Nielsen's bid to win streaming
Nielsen, the decades-old TV and radio measurement company, is pushing to position itself to be the top vendor for streaming TV measurement.
Why it matters: The industry loves to rag on Nielsen for being outdated, but it's still the most authoritative vendor in measuring tune-in for live television, and increasingly streaming TV content.
Driving the news: Netflix released new data Monday that said "The Queen's Gambit," a show about chess, was its most popular limited series ever with 62 million households tuning into the drama.
- But the entertainment giant offered no context for how it measures household viewership, leaving analysts to ponder how reliable the figure really is.
Nielsen releases a weekly list of streaming minutes watched by show and streaming service.

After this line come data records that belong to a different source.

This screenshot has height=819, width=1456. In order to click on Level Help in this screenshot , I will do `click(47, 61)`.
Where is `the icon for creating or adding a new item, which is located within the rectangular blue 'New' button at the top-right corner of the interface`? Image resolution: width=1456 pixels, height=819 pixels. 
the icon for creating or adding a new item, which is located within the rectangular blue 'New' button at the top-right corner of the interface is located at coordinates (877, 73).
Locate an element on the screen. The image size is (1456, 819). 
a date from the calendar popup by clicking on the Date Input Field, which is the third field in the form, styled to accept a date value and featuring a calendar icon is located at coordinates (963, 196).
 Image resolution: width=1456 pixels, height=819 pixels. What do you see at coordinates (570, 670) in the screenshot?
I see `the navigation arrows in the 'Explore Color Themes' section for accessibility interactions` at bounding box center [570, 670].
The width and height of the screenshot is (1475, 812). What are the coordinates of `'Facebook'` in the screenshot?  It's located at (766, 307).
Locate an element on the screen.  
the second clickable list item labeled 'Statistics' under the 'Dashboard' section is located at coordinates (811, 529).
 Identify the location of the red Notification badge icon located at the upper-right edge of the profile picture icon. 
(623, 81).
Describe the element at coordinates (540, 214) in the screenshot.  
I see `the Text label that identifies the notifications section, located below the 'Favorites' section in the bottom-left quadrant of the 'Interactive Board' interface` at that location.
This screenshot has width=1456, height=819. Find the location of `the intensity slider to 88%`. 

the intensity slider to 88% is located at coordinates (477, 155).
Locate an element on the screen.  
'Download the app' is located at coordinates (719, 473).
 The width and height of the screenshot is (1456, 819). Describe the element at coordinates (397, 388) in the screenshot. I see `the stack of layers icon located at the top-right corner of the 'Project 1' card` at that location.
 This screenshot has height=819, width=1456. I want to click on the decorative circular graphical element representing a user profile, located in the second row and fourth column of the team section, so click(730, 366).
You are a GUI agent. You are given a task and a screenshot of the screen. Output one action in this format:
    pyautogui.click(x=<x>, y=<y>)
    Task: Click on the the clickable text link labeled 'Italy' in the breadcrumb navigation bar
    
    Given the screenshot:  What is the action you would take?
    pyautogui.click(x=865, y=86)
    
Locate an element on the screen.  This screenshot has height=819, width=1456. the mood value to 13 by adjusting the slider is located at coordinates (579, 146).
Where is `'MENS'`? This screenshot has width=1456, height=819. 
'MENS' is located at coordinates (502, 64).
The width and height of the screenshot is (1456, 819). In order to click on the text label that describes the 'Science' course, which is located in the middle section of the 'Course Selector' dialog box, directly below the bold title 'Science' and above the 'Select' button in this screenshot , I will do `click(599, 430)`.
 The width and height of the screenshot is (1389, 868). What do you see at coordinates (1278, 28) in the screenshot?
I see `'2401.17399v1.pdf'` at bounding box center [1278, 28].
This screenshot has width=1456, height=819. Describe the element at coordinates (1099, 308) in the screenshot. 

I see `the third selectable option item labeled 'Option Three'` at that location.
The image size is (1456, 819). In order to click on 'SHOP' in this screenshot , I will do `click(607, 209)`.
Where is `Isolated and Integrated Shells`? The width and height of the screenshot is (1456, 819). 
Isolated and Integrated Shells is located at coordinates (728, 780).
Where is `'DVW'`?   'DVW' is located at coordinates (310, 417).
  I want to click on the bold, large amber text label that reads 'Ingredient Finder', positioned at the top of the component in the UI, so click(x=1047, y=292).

- Its most recent data shows that The Queen's Gambit entered the Top 10 streaming shows in mid-October in terms of minutes per month streamed.
- While the numbers don't sync up exactly with Netflix's proprietary data, Nielsen's measurement of Netflix content like BirdBox and Murder Mystery has in the past somewhat resembled data Netflix itself has released, suggesting it could be a helpful resource for validating proprietary figures.
Between the lines: Nielsen has also been working to integrate streaming measurement into its live TV ratings. In September it added digital TV views to its live TV measurement figures, so that views on services Sling or YouTube TV could be counted.
- In an effort that's proved critical in developing trust among the industry for its content ratings, it's also pushed to do better at measuring digital TV ads.
- It recently announced a major deal to add 55 million devices across smart TVs and set-top boxes to boost its measurement capabilities.
The big picture: Because of the different dynamics between streaming and traditional TV, there's room for many measurement providers to exist alongside Nielsen, which focuses mostly on who watched what and for how long.
The bottom line: Subscription steaming companies like Netflix have started to warm up to Nielsen's streaming data now that they are competing against so many other services. But the idea of them actually committing to 3rd-party vendors releasing viewership numbers still feels far off.